Gewasrotatie gaat uit van de aanwezigheid van planten, waarna het gewas maximale opbrengsten oplevert. Maïs is lange tijd bestand tegen de monocultuur. Dit wordt verklaard door de aanwezigheid van een enorme massa organisch materiaal in de bodem na de oogst.
De beste voorlopers voor maïs zijn afhankelijk van het teeltgebied. Dit wordt verklaard door de kenmerken van de bodem, het klimaat en de hoeveelheid neerslag.
In de steppen worden de hoogste opbrengsten verkregen na het planten van wintertarwe, gerst en meloenen.Een acceptabele voorganger is maïs.
In de noordelijke steppegebieden is de luchtvochtigheid hoger. Het is gemakkelijk om daar een goede oogst te telen met behulp van industriële technologie. De essentie ervan ligt in het rationeel gebruik van de monocultuur, met inachtneming van de regels van de landbouwtechnologie. Goede voorgangers zijn wintertarwe na zwarte braak.
In de bossteppezone zijn ideale voorgangers: peulvruchten, maïs voor graan, aardappelen. In gebieden met een hoge luchtvochtigheid (noord, noordwesten) worden de beste bietenopbrengsten geteeld. Maar het moet vroeg worden verwijderd: het kost tijd om de grond voor te bereiden.
In de middelste zone wordt voldoende graan geproduceerd door planten die na aardappelen worden geplant, wintergewassen en maïs voor kuilvoer. In deze regio worden ze vóór maïs geplaatst. Hetzelfde doen ze in gebieden met kunstmatige irrigatie van gewassen.
Ongewenste voorlopers
Maïs kan meerdere jaren monocultuur weerstaan. De opbrengsten nemen niet af (afhankelijk van de teeltregels). Maar ervaren tuiniers weten het: er zijn voorlopers die ongewenst zijn voor maïs. Ik heb het na gierst of sorghum geplant, verwacht geen oogst!
Alle drie de culturen hebben gemeenschappelijke ziekten. Zij zijn de ‘gastheren’ van virussen. Bij het afwisselen ontstaat er een groene brug. De infectie beweegt er gemakkelijk langs en beïnvloedt eerst de groene delen van de planten en vervolgens het graan. Ongedierte houdt ook evenveel van hen.
Weinig planten verbeteren de bodemgesteldheid na de oogst. Maïs is daar één van. Het is nuttig om het op het platteland te laten groeien.

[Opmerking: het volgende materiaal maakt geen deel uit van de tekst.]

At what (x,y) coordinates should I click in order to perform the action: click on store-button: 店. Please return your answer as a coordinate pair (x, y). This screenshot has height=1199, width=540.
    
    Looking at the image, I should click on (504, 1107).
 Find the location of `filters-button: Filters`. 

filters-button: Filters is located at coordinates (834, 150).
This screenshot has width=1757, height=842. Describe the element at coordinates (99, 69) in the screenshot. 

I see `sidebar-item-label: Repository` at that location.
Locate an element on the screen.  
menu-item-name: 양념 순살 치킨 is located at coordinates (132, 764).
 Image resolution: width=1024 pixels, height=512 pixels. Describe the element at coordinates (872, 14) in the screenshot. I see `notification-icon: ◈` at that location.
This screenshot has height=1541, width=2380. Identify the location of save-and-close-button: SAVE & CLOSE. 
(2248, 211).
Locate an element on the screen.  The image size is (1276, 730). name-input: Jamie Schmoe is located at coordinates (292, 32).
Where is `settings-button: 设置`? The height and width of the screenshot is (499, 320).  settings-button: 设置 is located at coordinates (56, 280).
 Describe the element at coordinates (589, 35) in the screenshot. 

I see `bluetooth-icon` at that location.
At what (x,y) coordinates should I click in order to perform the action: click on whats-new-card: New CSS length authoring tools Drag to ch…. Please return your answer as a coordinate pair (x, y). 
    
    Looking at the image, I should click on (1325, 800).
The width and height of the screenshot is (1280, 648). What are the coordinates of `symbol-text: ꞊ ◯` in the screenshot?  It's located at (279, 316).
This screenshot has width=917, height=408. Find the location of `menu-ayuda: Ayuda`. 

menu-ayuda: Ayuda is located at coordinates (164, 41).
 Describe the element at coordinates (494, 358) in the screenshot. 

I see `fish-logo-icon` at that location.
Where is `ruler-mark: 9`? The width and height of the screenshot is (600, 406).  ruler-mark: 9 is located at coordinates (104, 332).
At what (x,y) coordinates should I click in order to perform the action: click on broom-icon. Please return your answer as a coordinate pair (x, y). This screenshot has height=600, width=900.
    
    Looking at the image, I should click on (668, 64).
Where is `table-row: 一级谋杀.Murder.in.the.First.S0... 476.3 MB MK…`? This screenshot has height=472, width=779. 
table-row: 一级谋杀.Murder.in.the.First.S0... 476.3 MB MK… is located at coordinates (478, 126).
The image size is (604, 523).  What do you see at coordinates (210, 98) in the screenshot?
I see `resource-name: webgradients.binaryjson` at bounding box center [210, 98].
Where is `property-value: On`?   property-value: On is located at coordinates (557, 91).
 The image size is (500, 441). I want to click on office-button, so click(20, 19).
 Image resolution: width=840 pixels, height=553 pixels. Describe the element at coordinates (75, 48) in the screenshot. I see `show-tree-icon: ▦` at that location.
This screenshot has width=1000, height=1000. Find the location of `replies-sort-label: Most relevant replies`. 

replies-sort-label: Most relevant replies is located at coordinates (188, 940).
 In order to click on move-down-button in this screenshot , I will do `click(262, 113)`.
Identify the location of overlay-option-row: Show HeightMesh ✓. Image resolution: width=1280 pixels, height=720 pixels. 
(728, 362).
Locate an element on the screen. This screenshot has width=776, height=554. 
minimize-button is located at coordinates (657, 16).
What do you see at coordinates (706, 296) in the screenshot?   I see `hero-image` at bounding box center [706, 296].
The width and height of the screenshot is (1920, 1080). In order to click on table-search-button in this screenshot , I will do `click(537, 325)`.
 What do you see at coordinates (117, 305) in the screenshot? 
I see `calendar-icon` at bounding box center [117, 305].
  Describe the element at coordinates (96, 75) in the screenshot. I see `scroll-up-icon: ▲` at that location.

Als je de groeiende regels volgt, zijn de arbeidskosten verwaarloosbaar.
Om goede oogsten te verkrijgen, moet de tuinman de plaats van maïs in de vruchtwisseling kennen. Door rekening te houden met de eigenaardigheden van het verbouwen van een gewas, kunt u uw boerderij rationeel beheren. Zelfs in kleine gebieden kun je weinig planten en toch genoeg krijgen.